## Work instruction:
Please answer from the passage on peanut transformation: what share of U.S. peanut production do runner cultivars account for?

(Beginning of Exercise passage)

Various peanut tissues including leaf sections, cotyledonary nodes, longitudinal cotyledon halves, embryo axes, embryo leaflets, and hypocotyls have been tested for A. tumefaciens transformation [58-60]. Apical or axillary meristematic cells in these tissues allow for multiple shoot regeneration and have been targeted for gene transfer by A. tumefaciens. However, conditions for adventitious shoot formation through organogenesis vary widely, and cocultivation protocols with or without virulence inducing agents have been previously reviewed [61,62]. Complex host-pathogen interaction limits peanut genotypes that can be successfully transformed by Agrobacterium. Out of 19 publications on peanut transformation mediated by A. tumefaciens, 14 of them performed transformation mainly with either spanish (such as JL-24 and TMV 2) or valencia (such as New Mexico Valencia A) types of peanut. Runner cultivars account for 80% of the production in the U.S. Only one publication reported transgenic runner type peanut by A. tumefaciens-mediated transformation . Differential expression of host genes in the first few hours of A. tumefaciens cocultivation can affect T-DNA integration and transformation efficiency as demonstrated in rice . Recently, direct shoot organogenesis was achieved with a couple of US runner type cultivars Georgia Green  and Florida-07  at a shoot production rate of 25% and 7% respectively , a frequency considerably lower than the 82–90% reported for the Indian cultivar JL-24 [59,68]. Further transformation study would potentially implement this transformation technology into major US peanut cultivars.

(End of Exercise passage)
(Beginning of Data)

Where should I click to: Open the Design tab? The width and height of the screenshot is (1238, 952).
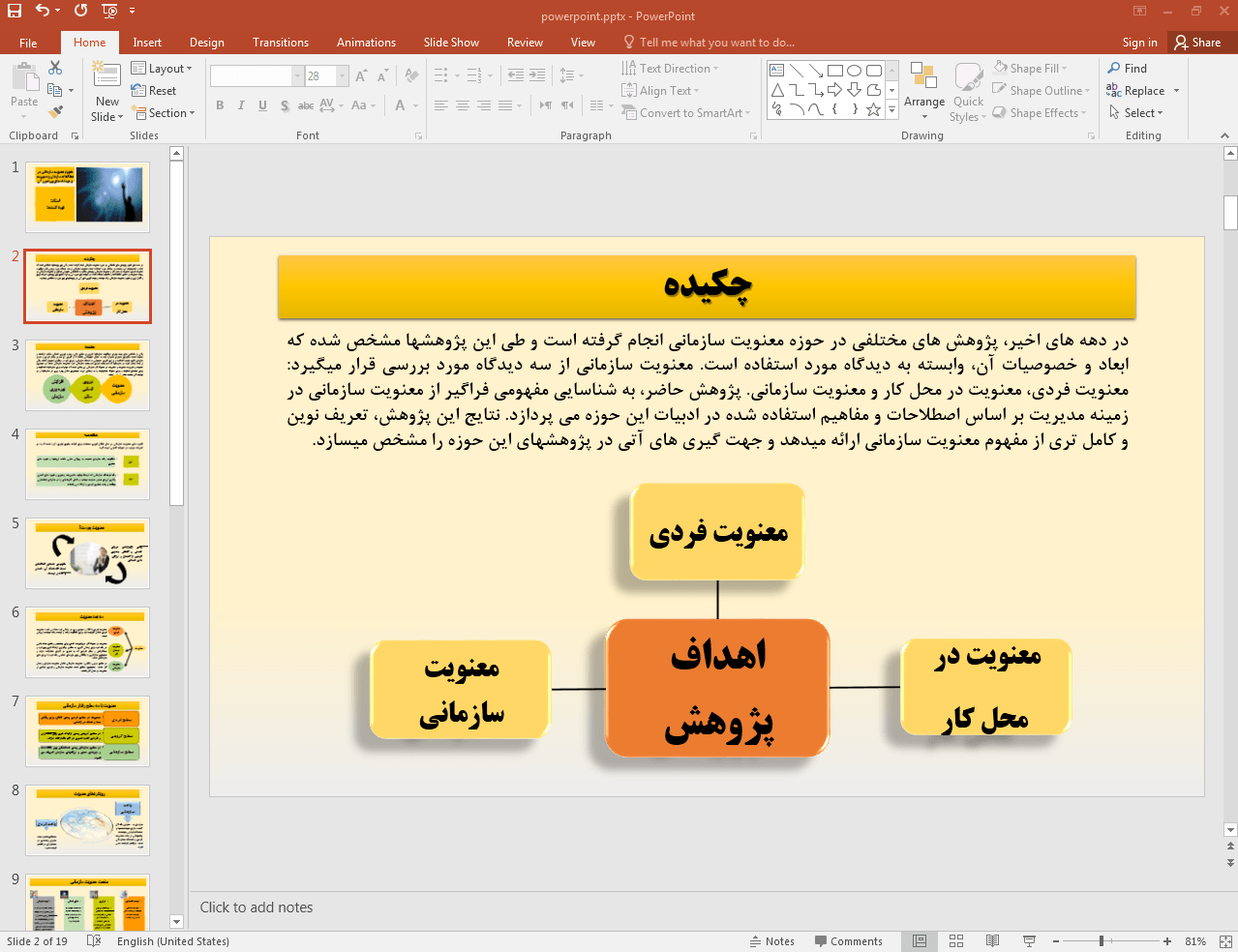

(End of Data)

## Task result:
80%